As a kid, I played nearly every sport you could think of. After school, my mom would drop me off at soccer practice, feed me in the car, rush me to tennis lessons, and after, leave me at basketball workouts. Playing sports was one of the only things that truly distracted me from the reality of life, the anxiety of school, and social pressures. Athletics contributed not only to my physical strength but also to my mental toughness and confidence. I was unaware of how quickly one doctor’s appointment could change my life, making me an outsider in the only environment I’d ever known.
My battle with Graves Disease began a few months before my diagnosis. I experienced symptoms including constant headaches, fatigue, the struggle to climb a flight of stairs without gasping for air. This immediately worried my parents, as I had always been physically fit. My pediatrician completed a work-up and encouraged me to visit an endocrinologist who would diagnose me with the chronic illness, Graves disease. In retrospect, my diagnosis was only the eye of the storm; that perfect calm in which everything seems to be over. I was thrilled to finally have a label for what was causing my upsetting symptoms. I was oblivious that a much more difficult obstacle lay ahead. My Graves disease, although successfully treated, morphed into something beyond my body, attacking my mental psyche, controlling my thoughts and behavior. My physical symptoms were just the dangerous opening battle. My ensuing psychological struggle was the war.
It began with sports. My endocrinologist immediately placed me on two months of no intense physical activity. I was horrified. I can still feel the tears welling in my eyes and the cracks in my voice as I explained the seriousness of my illness to my coach, profusely apologizing for my sudden upcoming absence. My devastation stemmed from my belief that I would never compete on the same level as my peers again along with the loss of my peaceful. When I finally returned to sports, my old teammates looked at me differently. They would whisper about me behind my back, making me feel like an outsider in the only environment that was ever reassuring. I was no longer fit, athletic, and cheerful, but out of shape, and seemingly, out of place.
Furthermore, I was often too sick to attend school, so my classmates began to question my absence over text. “Yo, Amanda. Where u been?”, one of my peers asked. As I read the text in fear, I contemplated how I could possibly explain to my peers the severity of what I’d just endured. Due to my shame and anxiety, I told him I was attending to family matters to avoid the difficult conversation of my illness. After I completed treatment and was able to return to school, I required certain aids, like leaving classes early, which only contributed to my isolation and constant state of misery. It was difficult to re-enter an environment that operated successfully while you were struggling someplace else. I missed out on countless exams, homework, and hangouts with my friends. I was swamped with incomplete assignments and helplessness.

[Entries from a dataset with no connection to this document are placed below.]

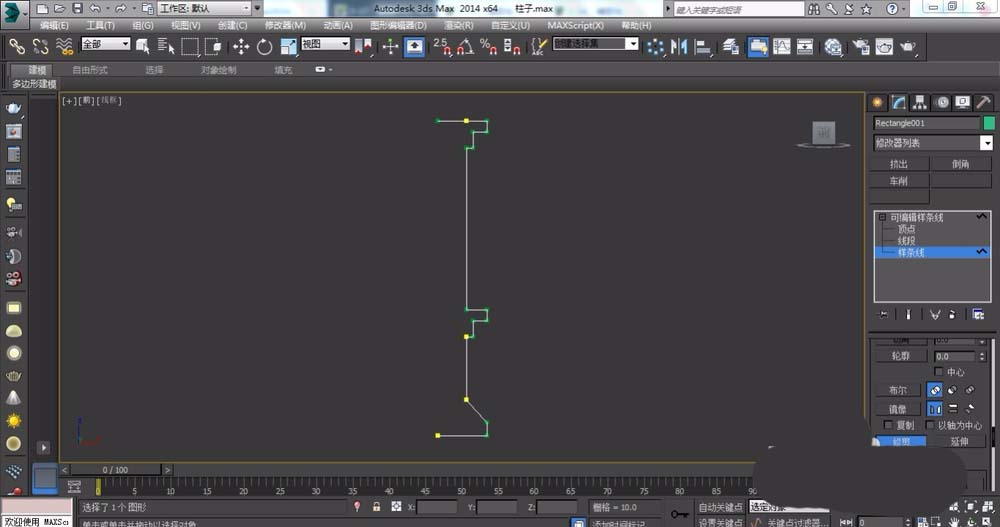Switch to the 自由形式 ribbon tab
1000x527 pixels.
tap(90, 70)
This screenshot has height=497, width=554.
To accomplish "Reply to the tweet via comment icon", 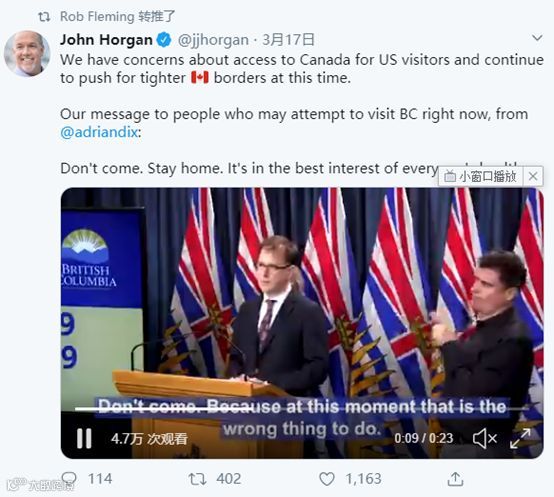I will click(69, 479).
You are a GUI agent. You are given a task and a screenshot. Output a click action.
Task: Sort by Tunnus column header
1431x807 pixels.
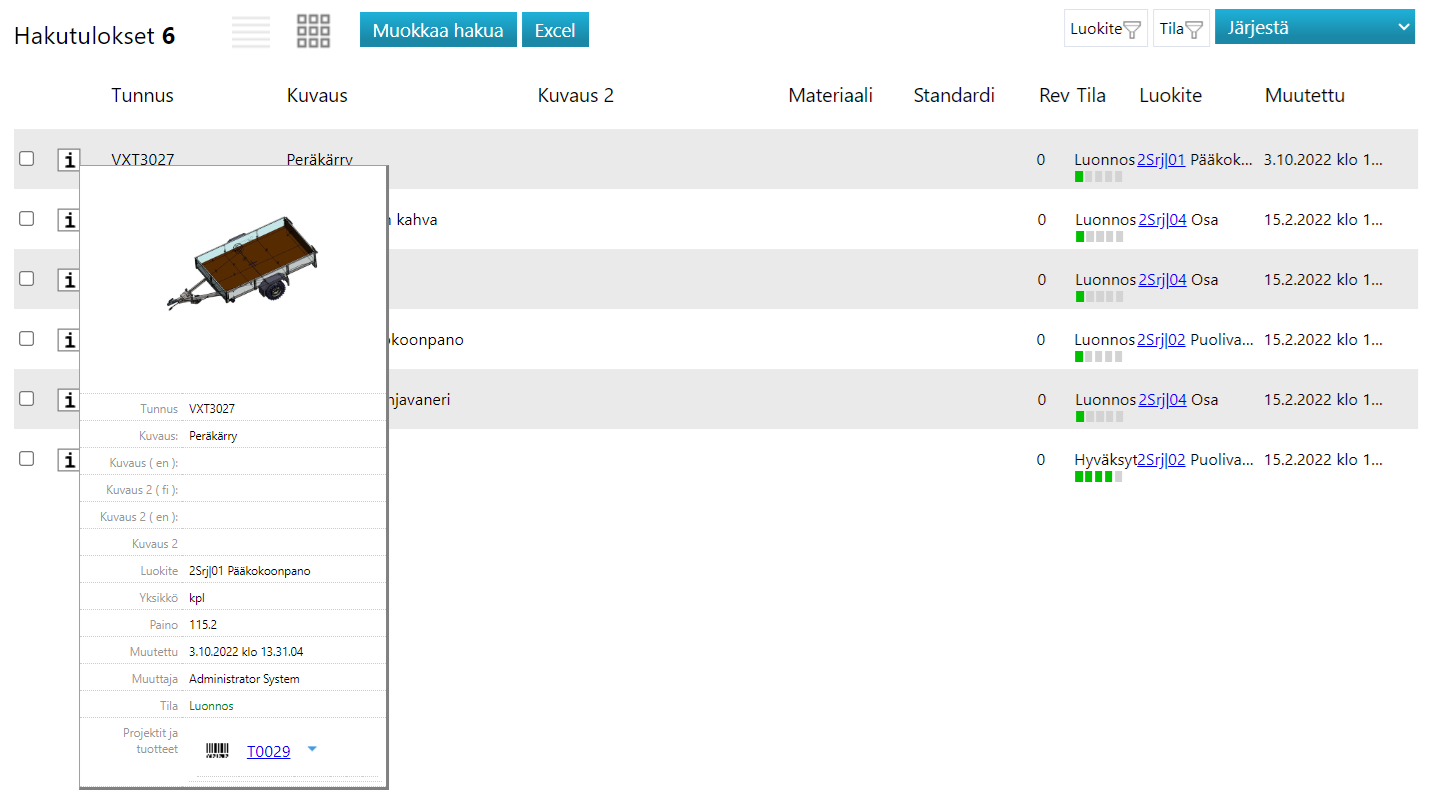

Instead of embracing this isolation and outsider perspective, I decided to view this situation optimistically. Athletically, I worked extremely hard off the field to regain my physical fitness. My teammates began noticing the effort I’d been putting in and they applauded me for my dedication. Academically and socially, I found ways to complete my work with the help of teachers, friends, and tutors.
Being an outsider allowed me to realize the importance of dedication. My disease forced me into a spiral of isolation and feeling that I was too different ever to be accepted by my society. However, this experience altered my perspective on life, encouraging me to work harder to achieve my goals and not allow my symptoms and setbacks to encompass who I am.